Little bit difficult, FTG, with one week a year instead of two months plus a wife and daughter who you also have to keep entertained! Now if you talk about trout fishing in East Tennessee, I would guess I am as knowledgeable as you are about the surf if you catch my drift.


----------



## Gary Carrier (Oct 11, 2012)

Flytyingguy1 said:


> You want to know how to fish? Get out there! Put your time in & learn what we did.There are several things you look for when surf fishing. Being able to read the beach,Tides,Moon Phases,Wind,Bait,Location,Conditions.The only way to find out all this things is to get out there.You'll learn something everythime you fish & when you stop learning,your Dead!

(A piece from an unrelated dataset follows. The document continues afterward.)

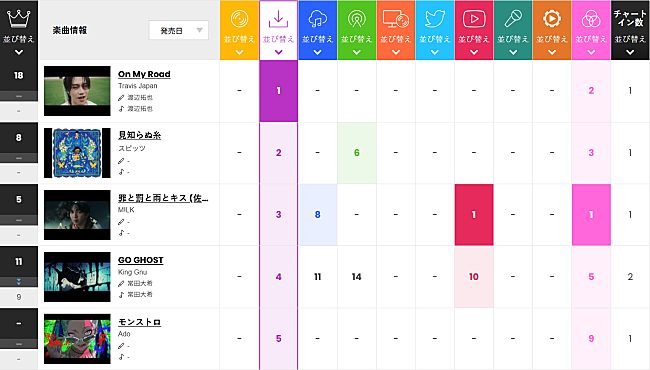Expand chevron under チャートイン数 column
The width and height of the screenshot is (650, 370).
tap(630, 52)
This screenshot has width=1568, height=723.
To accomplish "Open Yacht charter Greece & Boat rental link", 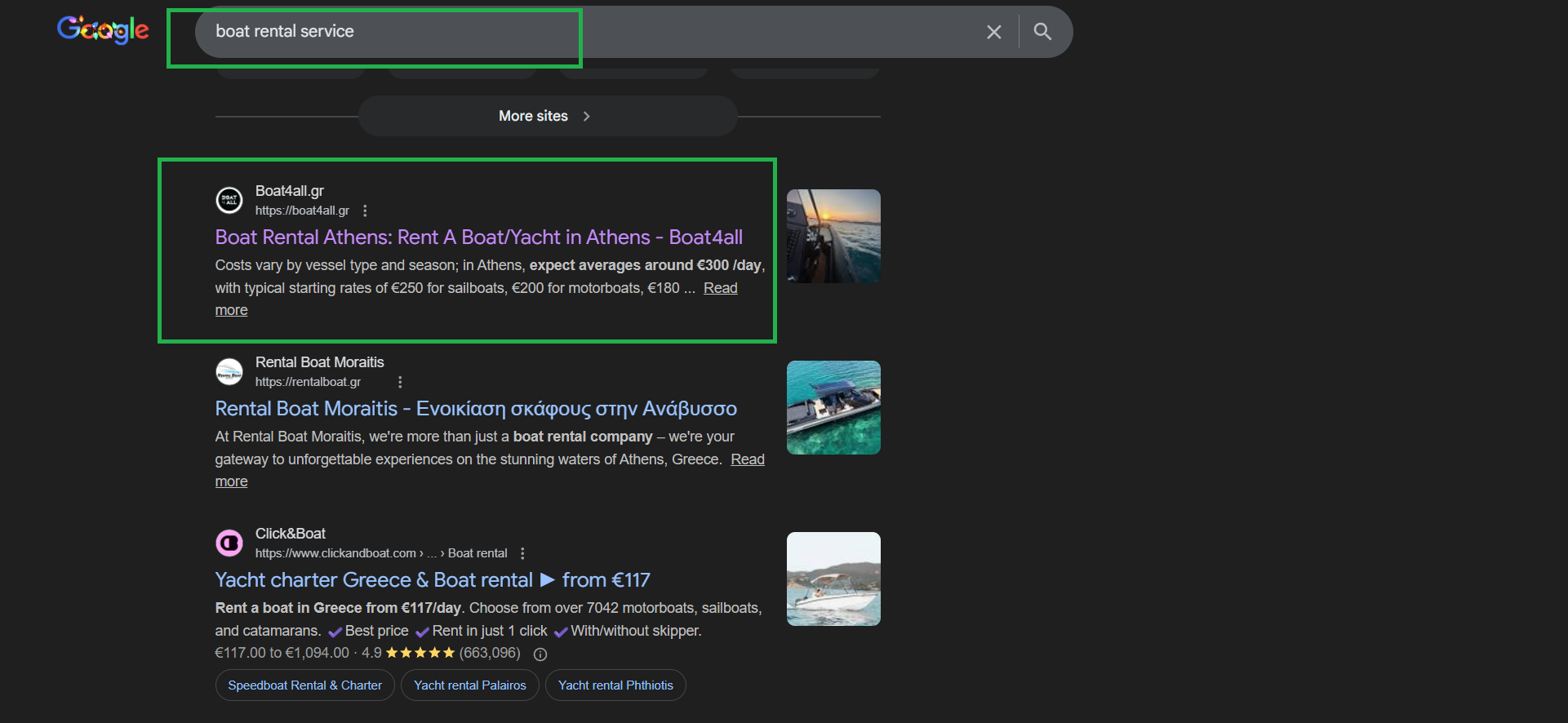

Sorry, responded to wrong post. Little bit difficult, FTG, with one week a year instead of two months plus a wife and daughter who you also have to keep entertained! Now if you talk about trout fishing in East Tennessee, I would guess I am as knowledgeable as you are about the surf if you catch my drift.


----------



## cutbait91 (Nov 9, 2009)

Gary Carrier said:


> I was wondering if anyone might be able to give me a good interpretation of the surf data shown in the attached link. Mainly I would like to know how to tell when the fishing should be good, average, and bad in the surf. For you guys who surf fish all the time, when would you not even show up based on this data? Thanks in advance for any input you can give!
> http://www.swellinfo.com/surf-forecast/myrtle-beach-south-carolina


when are you gonna be here? ill take ya fishin!


----------



## beady (Oct 25, 2008)

Great man cutbait91, show the visitor a good time, he would enjoy that alot we bet ....Thank You !!!!!


Dwight


----------



## Flytyingguy1 (Sep 8, 2009)

Only being here a week your better off fishing the piers. This way you don't have to pay the $11.00 Fishing license fee. 
like stated above Keith at the springmade pier will hook you up & your good to go. It took me some time to figure out how they fish down here in South Carolina. I rarely fish bait back home up north. 
i'm either Fly fishing the surf or using plugs & artificials . Some of the plugs we use in Montauk are bigger than some of the fish down here. we're use to catching blues in the high teens & 40 & 50lb Stripe Bass.


----------